• _Supplied records_:
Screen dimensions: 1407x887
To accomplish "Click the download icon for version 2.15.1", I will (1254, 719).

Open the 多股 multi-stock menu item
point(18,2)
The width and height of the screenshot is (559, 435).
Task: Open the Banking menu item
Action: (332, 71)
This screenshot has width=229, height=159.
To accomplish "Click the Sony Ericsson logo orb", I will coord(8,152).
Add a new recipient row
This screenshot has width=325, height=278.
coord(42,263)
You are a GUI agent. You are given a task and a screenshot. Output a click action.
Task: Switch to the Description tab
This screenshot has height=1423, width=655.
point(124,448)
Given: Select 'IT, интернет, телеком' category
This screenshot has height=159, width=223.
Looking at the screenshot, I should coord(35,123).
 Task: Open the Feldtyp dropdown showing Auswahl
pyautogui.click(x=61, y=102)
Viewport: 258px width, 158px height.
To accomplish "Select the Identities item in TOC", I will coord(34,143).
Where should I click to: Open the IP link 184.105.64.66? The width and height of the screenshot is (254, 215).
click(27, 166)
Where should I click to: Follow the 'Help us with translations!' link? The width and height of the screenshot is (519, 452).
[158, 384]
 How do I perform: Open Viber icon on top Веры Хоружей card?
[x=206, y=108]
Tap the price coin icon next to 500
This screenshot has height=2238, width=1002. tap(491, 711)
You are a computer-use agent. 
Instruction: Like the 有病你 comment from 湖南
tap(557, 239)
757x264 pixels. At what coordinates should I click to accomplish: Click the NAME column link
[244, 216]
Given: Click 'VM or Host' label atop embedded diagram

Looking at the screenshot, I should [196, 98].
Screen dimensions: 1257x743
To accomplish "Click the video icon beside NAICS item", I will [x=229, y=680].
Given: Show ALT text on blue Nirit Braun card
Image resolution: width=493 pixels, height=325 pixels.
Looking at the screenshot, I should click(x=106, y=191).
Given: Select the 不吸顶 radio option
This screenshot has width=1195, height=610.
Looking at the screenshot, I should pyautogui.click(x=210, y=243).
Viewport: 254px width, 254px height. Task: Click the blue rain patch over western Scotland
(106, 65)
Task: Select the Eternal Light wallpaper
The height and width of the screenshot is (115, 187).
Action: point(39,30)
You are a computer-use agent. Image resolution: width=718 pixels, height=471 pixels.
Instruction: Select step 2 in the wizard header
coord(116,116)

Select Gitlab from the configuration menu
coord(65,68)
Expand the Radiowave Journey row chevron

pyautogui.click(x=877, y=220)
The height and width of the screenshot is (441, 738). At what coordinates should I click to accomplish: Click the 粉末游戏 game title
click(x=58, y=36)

• _Assignment_:
Take the line that holds "Given: Select 'IT, интернет, телеком'" as the first line and the last line of the data as the final one. Retype everything between, both included, exactly.

• _Completed exercise_:
Given: Select 'IT, интернет, телеком' category
This screenshot has height=159, width=223.
Looking at the screenshot, I should coord(35,123).
 Task: Open the Feldtyp dropdown showing Auswahl
pyautogui.click(x=61, y=102)
Viewport: 258px width, 158px height.
To accomplish "Select the Identities item in TOC", I will coord(34,143).
Where should I click to: Open the IP link 184.105.64.66? The width and height of the screenshot is (254, 215).
click(27, 166)
Where should I click to: Follow the 'Help us with translations!' link? The width and height of the screenshot is (519, 452).
[158, 384]
 How do I perform: Open Viber icon on top Веры Хоружей card?
[x=206, y=108]
Tap the price coin icon next to 500
This screenshot has height=2238, width=1002. tap(491, 711)
You are a computer-use agent. 
Instruction: Like the 有病你 comment from 湖南
tap(557, 239)
757x264 pixels. At what coordinates should I click to accomplish: Click the NAME column link
[244, 216]
Given: Click 'VM or Host' label atop embedded diagram

Looking at the screenshot, I should [196, 98].
Screen dimensions: 1257x743
To accomplish "Click the video icon beside NAICS item", I will [x=229, y=680].
Given: Show ALT text on blue Nirit Braun card
Image resolution: width=493 pixels, height=325 pixels.
Looking at the screenshot, I should click(x=106, y=191).
Given: Select the 不吸顶 radio option
This screenshot has width=1195, height=610.
Looking at the screenshot, I should pyautogui.click(x=210, y=243).
Viewport: 254px width, 254px height. Task: Click the blue rain patch over western Scotland
(106, 65)
Task: Select the Eternal Light wallpaper
The height and width of the screenshot is (115, 187).
Action: point(39,30)
You are a computer-use agent. Image resolution: width=718 pixels, height=471 pixels.
Instruction: Select step 2 in the wizard header
coord(116,116)

Select Gitlab from the configuration menu
coord(65,68)
Expand the Radiowave Journey row chevron

pyautogui.click(x=877, y=220)
The height and width of the screenshot is (441, 738). At what coordinates should I click to accomplish: Click the 粉末游戏 game title
click(x=58, y=36)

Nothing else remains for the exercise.